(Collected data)
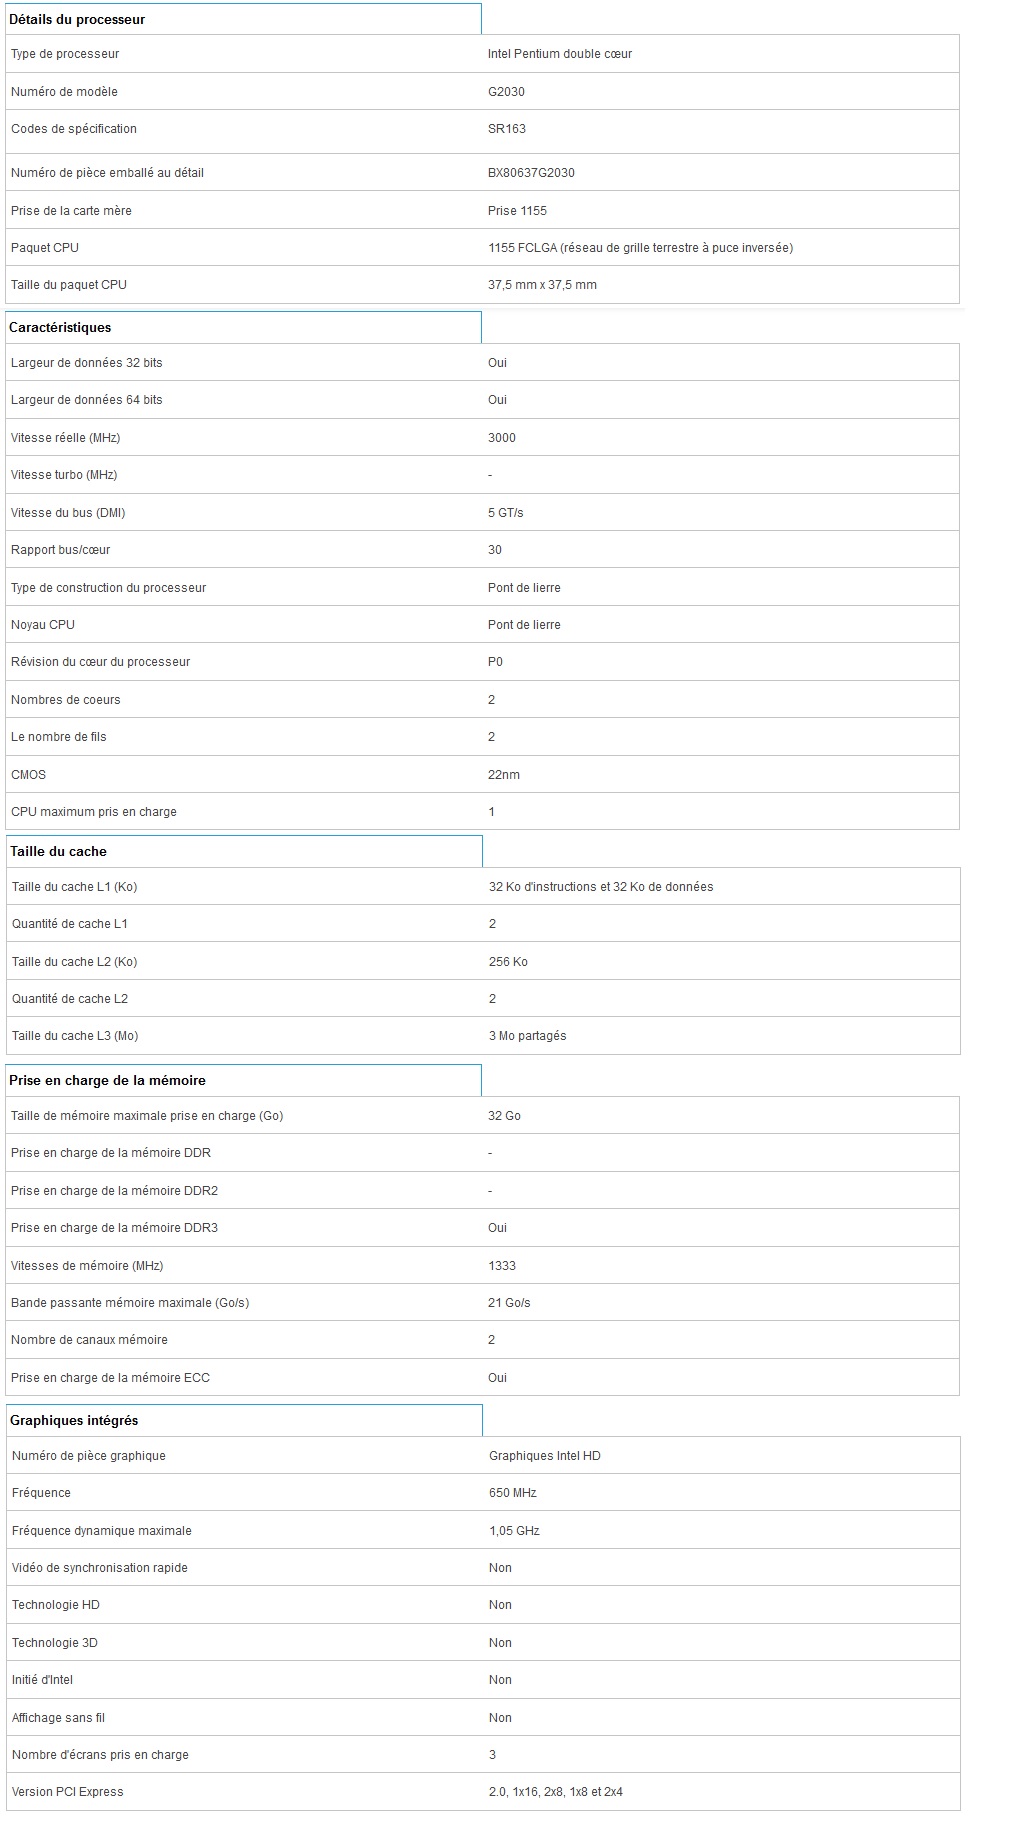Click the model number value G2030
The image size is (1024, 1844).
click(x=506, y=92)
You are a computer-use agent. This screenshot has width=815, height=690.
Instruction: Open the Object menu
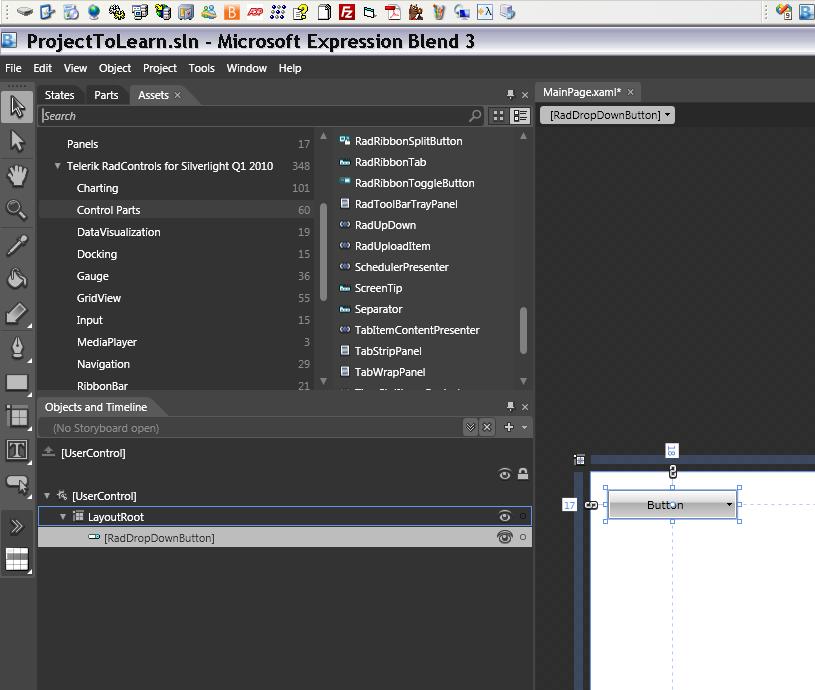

### YOUR INSTRUCTIONS
Only the lines starting at the one that holds "You are a computer-use" and ending at the last line of the data belong in your answer. Please set them down exactly and omit the pictures.

### TASK SOLUTION
You are a computer-use agent. This screenshot has width=815, height=690.
Instruction: Open the Object menu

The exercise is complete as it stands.